Who Will It Be? is an arts-based phenomenological research study exploring the Lived Experience of Uncertainty during election week 2020, waiting to learn if either Trump or Biden won

“The Lived Experience of Breastfeeding in Public,” by Lori Jordan Fountain
This phenomenological short film offers insight into the experience of breastfeeding in public, evoking Sartre’s description of the objectifying gaze of the Other. By taking up the self as seen by the Other, the film’s subject embodies and enacts the judgements placed upon her, exposing the covert oppression endured by breastfeeding mothers
“The Lived Experience of Synchronicity” by Melissa Najpaver
A phenomenological enactment of the experience of synchronicity.
“The Lived Experience of Sickness,” by Rose Dessaint.
This poem was inspired by the theme Bondage’. There were many demands in the lived experience of being sick. Some of the commanding actions are “stay, forced, instructed, neglect, commanded…” These words reminded me a lot of bondage and slavery. When I was sick, I was forced to work on the pace that my body provided me. It was so hard to walk; I was constantly dragging myself to work and to class. And I was continuously gasping for air in an attempt to stop coughing.
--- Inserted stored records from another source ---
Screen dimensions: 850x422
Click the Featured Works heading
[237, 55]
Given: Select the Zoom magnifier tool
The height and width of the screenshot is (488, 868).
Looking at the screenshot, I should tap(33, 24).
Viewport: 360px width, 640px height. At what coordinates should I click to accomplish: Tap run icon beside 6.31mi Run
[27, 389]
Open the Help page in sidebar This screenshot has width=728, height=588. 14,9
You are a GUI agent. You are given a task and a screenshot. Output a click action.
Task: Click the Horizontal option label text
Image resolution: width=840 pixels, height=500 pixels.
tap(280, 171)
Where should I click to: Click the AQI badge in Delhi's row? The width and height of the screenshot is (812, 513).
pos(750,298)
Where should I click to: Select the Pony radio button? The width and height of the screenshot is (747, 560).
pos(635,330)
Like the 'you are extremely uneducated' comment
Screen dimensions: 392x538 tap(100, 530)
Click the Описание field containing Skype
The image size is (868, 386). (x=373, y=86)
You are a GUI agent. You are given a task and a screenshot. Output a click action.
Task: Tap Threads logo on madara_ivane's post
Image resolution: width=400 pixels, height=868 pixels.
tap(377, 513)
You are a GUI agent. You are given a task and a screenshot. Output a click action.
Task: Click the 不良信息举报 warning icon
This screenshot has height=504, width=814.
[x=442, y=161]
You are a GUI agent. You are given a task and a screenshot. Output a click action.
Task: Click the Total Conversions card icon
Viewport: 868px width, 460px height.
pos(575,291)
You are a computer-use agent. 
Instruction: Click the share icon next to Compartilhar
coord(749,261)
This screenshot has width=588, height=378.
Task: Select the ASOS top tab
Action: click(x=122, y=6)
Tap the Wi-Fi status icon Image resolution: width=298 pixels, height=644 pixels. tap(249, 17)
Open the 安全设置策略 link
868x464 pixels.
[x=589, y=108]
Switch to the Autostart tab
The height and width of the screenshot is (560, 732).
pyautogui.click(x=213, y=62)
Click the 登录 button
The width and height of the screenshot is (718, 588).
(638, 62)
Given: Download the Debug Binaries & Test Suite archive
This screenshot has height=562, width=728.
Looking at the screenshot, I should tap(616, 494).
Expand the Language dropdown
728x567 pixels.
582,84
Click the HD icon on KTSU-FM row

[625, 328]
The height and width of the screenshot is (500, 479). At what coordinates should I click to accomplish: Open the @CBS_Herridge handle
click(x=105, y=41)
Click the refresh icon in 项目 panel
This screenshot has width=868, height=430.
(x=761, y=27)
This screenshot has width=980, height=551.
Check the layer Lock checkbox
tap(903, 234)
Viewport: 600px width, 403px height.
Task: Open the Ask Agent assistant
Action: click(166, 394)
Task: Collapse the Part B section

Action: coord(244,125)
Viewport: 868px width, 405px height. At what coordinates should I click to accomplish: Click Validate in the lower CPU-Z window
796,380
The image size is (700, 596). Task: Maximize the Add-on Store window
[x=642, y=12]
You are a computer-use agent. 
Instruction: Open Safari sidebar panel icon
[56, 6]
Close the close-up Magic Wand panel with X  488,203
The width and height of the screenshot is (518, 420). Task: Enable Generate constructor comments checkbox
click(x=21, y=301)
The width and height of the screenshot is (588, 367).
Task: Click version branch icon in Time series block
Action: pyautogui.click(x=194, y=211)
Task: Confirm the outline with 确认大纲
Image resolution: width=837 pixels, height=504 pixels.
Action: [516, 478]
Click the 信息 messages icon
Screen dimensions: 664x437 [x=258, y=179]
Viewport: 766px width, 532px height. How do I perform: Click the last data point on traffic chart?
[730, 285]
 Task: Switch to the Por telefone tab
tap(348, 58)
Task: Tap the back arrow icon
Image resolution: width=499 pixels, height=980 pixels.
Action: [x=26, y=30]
It was as if I was carrying a boulder on back, and an extremely tight shackle around my neck, while someone was stomping on my chest and hitting my head with a hammer. This experience reminds me of the Trail of Tears, the Transatlantic slave trade, and the Middle Passage. I do not claim to have experienced the same agony and terror as these groups of people; I simply want to honor them and highlight the concept of pain and restrictions, enforced by bondage.
“The Lived Experience of Sickness,” by Rose Dessaint
In my description of being sick there were many words like “Help, Gasping, Carrying, Stomping, Hitting, Dragging, drowning.” There were also words like “threatened, death, and battle.” Hence, this theme is categorized as “Battle.” Sickness can be seen as a battle because the body (white blood cells) are fighting against the virus that is attacking it. Plus, the Corona Virus pandemic has been referred to as “a common enemy” by the United Nations. There was also a mental battle—to surrender to the body or to accomplish one’s obligations. There are 3 viruses: 1) one has a shackle like the one I felt around my neck; 2) the second one had a sword, used to restrict me and keep me in bondage; 3) and the last one had two hammers, which were used to hit my head and chest repeatedly.